Your instructions:
Reproduce word for word the part of the text on pipeline extractors from "Example: extract from" to "a text item.".

[Exercise text]

Complementary versus competing extractors
The pipeline is designed for complementary stages that do not overlap much in what they handle.
Examples of complementary stages:
A text extractor that only applies to text items
A Portable Document Format text extractor that only applies to
application/pdfAn optical character recognition extractor that applies to images and scanned Portable Document Format files
A speech to text extractor that applies to audio items
A metadata extractor that always applies but produces low fidelity fallback text
Competing extractors are different. Competing extractors both claim they can handle the same item type, but they might produce different output quality. When you want to compare or switch between competing extractors, make that decision explicit with a selection extractor stage such as select-text or a custom selection extractor.
Example: extract from a corpus
rm -rf corpora/extraction-demo
python -m biblicus init corpora/extraction-demo
printf 'x' > /tmp/image.png
python -m biblicus ingest --corpus corpora/extraction-demo /tmp/image.png --tag extracted
python -m biblicus extract build --corpus corpora/extraction-demo \
--stage pass-through-text \
--stage pdf-text \
--stage metadata-text
The extracted text for the image comes from the metadata-text stage because the image is not a text item.

[/Exercise text]
[Data supplied]

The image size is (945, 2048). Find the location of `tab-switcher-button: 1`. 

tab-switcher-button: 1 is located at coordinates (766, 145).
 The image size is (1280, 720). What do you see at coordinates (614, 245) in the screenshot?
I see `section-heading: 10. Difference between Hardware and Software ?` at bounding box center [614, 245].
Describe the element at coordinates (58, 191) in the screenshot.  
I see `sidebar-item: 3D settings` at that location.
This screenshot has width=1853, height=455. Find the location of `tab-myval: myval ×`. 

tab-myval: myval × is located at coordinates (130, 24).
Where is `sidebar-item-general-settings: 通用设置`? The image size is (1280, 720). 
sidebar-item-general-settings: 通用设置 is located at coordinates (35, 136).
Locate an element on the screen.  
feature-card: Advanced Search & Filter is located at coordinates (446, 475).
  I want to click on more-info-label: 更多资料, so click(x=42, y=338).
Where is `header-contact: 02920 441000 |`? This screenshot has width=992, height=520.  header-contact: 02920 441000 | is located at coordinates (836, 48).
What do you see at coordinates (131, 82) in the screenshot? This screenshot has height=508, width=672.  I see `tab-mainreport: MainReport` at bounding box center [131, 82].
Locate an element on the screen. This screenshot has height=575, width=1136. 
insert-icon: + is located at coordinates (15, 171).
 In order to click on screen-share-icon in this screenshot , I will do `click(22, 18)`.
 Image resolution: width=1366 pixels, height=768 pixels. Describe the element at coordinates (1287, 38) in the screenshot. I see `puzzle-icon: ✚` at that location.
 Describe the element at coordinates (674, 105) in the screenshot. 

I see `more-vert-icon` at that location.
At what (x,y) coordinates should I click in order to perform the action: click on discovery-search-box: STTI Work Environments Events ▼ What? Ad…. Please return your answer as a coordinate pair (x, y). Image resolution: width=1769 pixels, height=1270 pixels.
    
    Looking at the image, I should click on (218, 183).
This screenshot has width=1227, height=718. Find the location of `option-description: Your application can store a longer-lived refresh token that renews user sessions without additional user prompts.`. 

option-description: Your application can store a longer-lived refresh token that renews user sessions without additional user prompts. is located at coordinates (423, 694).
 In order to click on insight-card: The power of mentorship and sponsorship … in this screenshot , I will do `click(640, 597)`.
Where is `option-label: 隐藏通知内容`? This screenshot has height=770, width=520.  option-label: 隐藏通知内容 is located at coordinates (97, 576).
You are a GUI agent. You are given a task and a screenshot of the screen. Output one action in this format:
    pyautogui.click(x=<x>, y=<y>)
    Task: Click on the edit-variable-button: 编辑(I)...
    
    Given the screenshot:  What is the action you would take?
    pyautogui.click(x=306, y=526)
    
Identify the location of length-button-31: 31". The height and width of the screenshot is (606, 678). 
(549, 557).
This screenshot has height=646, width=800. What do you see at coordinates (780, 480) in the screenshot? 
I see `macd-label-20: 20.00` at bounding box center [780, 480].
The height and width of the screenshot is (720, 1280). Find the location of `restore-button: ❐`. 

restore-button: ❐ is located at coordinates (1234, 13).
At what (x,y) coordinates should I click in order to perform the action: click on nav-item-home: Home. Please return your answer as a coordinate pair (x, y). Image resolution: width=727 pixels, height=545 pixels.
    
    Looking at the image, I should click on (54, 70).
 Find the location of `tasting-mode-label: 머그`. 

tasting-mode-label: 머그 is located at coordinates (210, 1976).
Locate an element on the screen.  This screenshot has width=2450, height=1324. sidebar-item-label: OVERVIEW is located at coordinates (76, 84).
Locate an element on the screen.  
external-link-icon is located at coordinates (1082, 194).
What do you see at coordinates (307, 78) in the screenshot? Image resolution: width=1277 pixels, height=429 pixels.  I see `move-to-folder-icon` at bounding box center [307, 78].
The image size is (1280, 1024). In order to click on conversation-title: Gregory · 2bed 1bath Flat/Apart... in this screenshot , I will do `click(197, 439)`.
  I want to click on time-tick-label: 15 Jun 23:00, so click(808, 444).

[/Data supplied]

Solution to the problem:
Example: extract from a corpus
rm -rf corpora/extraction-demo
python -m biblicus init corpora/extraction-demo
printf 'x' > /tmp/image.png
python -m biblicus ingest --corpus corpora/extraction-demo /tmp/image.png --tag extracted
python -m biblicus extract build --corpus corpora/extraction-demo \
--stage pass-through-text \
--stage pdf-text \
--stage metadata-text
The extracted text for the image comes from the metadata-text stage because the image is not a text item.